◆ **Activity**: Give back an exact copy of the lines in the records below, from the line that has "Terms of Service (934, 2434)" through the line that has "chanakarn (242, 2133)", and nothing besides.

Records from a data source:
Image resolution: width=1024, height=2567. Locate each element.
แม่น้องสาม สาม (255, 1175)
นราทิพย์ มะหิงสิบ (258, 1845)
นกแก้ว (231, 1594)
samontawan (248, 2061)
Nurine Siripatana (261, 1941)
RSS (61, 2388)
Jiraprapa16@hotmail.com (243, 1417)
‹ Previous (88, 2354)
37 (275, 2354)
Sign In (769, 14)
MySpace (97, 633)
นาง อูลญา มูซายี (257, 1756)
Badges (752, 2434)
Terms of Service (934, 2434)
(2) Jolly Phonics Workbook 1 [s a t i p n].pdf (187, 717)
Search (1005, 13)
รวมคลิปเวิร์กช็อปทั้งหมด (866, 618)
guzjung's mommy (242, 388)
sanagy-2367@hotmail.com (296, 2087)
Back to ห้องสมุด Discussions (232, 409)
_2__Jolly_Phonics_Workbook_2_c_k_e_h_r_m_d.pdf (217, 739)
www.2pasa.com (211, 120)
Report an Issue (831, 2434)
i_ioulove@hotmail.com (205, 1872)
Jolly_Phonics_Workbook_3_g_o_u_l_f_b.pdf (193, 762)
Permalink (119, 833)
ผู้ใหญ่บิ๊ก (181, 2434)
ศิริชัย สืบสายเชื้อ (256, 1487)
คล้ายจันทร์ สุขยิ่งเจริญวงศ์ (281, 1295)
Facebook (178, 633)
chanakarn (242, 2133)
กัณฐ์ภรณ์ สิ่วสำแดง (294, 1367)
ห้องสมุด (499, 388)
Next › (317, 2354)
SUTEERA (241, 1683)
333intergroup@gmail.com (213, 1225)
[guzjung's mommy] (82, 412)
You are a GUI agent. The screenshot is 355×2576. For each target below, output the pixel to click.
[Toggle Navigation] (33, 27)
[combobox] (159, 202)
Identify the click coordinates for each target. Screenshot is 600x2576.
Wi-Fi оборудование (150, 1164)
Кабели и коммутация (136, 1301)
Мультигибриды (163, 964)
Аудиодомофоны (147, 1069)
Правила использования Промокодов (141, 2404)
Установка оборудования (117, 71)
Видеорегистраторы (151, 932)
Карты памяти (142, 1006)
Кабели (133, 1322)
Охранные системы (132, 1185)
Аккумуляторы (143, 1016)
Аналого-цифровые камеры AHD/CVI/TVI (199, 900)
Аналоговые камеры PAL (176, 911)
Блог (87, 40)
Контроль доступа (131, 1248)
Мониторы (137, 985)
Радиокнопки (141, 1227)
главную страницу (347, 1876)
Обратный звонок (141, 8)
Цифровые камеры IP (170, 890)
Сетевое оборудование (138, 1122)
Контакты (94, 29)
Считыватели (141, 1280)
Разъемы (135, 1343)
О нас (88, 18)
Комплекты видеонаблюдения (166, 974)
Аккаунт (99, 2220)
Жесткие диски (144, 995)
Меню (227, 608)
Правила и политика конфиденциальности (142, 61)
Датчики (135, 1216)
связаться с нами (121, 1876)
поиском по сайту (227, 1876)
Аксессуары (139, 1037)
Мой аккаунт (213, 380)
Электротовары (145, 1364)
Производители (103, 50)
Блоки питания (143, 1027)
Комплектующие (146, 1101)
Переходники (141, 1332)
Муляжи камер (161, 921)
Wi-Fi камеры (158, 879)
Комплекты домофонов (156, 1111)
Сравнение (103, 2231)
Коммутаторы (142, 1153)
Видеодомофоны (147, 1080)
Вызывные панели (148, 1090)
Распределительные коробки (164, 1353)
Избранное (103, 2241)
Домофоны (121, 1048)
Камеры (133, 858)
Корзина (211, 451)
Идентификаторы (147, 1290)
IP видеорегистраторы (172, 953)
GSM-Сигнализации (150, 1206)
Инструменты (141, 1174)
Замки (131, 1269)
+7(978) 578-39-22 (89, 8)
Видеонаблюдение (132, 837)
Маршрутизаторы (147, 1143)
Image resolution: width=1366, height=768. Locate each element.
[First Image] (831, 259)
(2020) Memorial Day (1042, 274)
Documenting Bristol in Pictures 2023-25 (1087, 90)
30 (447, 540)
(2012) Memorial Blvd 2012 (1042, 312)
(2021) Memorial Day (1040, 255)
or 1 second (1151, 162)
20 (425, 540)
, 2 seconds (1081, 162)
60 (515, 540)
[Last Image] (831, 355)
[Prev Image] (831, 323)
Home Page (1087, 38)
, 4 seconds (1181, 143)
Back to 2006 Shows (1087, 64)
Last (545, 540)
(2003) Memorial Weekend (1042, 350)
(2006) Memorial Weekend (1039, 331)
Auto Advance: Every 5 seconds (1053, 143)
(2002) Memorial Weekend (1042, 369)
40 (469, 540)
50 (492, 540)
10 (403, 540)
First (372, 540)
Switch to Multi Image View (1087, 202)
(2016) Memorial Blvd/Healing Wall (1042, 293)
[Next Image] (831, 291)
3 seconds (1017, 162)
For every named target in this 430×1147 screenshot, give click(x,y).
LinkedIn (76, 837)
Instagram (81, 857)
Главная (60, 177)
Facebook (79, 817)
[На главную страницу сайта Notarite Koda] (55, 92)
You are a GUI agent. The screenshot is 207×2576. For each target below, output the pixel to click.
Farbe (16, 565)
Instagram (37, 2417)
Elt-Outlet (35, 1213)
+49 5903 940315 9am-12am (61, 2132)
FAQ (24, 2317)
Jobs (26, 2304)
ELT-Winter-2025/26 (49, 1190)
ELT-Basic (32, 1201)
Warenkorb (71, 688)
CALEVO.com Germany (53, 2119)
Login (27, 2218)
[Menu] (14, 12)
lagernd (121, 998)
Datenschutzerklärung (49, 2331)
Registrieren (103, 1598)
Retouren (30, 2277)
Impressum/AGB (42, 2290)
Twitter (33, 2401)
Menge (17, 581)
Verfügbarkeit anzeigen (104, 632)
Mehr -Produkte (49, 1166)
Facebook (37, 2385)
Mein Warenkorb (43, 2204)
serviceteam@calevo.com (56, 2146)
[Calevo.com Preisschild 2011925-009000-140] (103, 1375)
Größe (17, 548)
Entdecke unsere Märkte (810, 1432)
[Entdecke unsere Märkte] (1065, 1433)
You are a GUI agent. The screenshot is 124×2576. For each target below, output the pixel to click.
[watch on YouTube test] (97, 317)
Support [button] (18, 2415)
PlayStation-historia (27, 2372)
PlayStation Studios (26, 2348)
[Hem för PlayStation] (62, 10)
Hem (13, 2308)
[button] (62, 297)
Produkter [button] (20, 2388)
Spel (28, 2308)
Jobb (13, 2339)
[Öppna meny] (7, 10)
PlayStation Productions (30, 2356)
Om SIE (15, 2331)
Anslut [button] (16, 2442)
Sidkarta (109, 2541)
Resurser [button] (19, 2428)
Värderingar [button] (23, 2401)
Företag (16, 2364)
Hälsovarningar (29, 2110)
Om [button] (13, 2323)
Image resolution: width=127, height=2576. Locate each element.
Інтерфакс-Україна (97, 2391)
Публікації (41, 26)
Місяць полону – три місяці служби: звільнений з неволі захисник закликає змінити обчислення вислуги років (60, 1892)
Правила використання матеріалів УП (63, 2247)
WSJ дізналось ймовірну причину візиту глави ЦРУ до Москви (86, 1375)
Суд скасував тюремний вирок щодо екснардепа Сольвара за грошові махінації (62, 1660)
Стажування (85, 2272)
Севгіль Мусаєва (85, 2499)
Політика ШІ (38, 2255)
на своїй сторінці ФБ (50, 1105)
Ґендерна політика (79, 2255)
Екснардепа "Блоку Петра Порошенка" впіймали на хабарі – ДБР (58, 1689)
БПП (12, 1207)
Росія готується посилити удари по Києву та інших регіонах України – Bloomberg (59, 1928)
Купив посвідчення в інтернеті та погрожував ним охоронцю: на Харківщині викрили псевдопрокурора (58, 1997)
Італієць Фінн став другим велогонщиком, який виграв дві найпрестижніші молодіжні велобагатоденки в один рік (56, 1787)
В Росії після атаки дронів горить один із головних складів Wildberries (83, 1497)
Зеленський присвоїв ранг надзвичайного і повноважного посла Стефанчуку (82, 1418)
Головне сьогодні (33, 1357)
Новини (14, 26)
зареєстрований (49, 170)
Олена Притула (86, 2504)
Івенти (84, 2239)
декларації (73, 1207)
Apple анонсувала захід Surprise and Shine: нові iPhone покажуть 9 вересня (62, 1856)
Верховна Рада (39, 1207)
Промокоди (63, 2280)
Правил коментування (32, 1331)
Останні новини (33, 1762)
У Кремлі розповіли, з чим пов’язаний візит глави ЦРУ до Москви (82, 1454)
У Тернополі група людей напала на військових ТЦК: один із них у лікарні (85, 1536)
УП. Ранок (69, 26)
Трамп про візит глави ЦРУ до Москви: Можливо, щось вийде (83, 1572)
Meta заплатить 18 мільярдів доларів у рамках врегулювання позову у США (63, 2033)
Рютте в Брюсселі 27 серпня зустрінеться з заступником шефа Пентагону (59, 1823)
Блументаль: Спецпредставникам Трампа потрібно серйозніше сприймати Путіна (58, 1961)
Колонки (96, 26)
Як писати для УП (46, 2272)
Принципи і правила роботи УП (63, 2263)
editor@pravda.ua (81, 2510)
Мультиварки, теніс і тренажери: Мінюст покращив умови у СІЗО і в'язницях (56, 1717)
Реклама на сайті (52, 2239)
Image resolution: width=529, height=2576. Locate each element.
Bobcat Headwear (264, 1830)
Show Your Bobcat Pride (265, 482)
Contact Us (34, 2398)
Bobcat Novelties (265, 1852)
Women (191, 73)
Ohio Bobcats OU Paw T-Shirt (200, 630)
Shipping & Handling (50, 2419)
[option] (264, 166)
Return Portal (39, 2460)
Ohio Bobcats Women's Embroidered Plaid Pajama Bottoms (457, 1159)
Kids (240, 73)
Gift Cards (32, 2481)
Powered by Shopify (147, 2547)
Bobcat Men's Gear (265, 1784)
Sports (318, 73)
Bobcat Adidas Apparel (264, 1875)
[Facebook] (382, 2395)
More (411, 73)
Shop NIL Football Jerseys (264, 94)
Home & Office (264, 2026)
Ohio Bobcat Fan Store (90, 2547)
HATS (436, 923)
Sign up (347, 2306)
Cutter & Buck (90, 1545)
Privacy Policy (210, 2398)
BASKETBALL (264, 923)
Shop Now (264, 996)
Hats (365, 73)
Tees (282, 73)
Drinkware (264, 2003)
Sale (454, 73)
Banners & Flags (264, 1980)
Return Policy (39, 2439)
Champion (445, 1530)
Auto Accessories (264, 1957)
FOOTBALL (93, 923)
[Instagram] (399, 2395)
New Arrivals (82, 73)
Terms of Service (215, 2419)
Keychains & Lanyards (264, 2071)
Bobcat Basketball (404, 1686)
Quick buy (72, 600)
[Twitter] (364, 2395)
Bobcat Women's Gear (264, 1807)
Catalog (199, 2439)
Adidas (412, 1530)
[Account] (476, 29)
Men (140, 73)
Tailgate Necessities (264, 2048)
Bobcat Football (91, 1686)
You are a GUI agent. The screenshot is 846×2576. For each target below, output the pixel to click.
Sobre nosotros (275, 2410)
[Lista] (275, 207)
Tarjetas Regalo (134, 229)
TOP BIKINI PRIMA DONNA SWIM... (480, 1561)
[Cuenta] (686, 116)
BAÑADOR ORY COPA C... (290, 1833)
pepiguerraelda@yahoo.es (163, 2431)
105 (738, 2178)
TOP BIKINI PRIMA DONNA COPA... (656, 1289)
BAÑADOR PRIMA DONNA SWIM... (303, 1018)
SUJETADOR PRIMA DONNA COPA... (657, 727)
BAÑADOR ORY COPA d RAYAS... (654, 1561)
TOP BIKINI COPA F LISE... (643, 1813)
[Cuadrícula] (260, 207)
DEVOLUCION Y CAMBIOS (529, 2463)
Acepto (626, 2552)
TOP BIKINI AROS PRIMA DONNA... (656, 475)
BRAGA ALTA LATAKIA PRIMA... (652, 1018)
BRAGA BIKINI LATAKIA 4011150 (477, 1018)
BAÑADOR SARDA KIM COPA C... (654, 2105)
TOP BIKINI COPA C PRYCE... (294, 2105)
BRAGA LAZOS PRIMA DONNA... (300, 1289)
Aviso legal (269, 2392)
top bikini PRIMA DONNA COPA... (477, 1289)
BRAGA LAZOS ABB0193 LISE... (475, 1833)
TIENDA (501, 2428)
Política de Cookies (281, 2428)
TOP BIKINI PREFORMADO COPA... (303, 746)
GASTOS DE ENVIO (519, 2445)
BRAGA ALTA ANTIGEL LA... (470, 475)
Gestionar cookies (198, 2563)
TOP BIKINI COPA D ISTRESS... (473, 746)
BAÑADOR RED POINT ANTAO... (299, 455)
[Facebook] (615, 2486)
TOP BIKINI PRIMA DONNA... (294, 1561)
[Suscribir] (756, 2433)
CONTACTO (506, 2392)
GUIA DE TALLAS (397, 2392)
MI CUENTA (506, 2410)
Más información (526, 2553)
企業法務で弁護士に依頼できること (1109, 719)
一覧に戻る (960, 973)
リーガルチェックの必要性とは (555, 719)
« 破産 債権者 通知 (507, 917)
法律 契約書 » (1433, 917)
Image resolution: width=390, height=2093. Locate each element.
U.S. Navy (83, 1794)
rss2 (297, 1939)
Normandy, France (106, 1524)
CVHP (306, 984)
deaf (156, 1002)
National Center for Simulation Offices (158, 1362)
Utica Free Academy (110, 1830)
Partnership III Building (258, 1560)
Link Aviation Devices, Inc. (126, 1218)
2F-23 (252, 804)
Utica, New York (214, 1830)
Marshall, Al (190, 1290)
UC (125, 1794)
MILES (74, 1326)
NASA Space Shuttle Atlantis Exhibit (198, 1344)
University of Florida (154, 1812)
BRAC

◆ **Worked solution**:
Terms of Service (934, 2434)
(2) Jolly Phonics Workbook 1 [s a t i p n].pdf (187, 717)
Search (1005, 13)
รวมคลิปเวิร์กช็อปทั้งหมด (866, 618)
guzjung's mommy (242, 388)
sanagy-2367@hotmail.com (296, 2087)
Back to ห้องสมุด Discussions (232, 409)
_2__Jolly_Phonics_Workbook_2_c_k_e_h_r_m_d.pdf (217, 739)
www.2pasa.com (211, 120)
Report an Issue (831, 2434)
i_ioulove@hotmail.com (205, 1872)
Jolly_Phonics_Workbook_3_g_o_u_l_f_b.pdf (193, 762)
Permalink (119, 833)
ผู้ใหญ่บิ๊ก (181, 2434)
ศิริชัย สืบสายเชื้อ (256, 1487)
คล้ายจันทร์ สุขยิ่งเจริญวงศ์ (281, 1295)
Facebook (178, 633)
chanakarn (242, 2133)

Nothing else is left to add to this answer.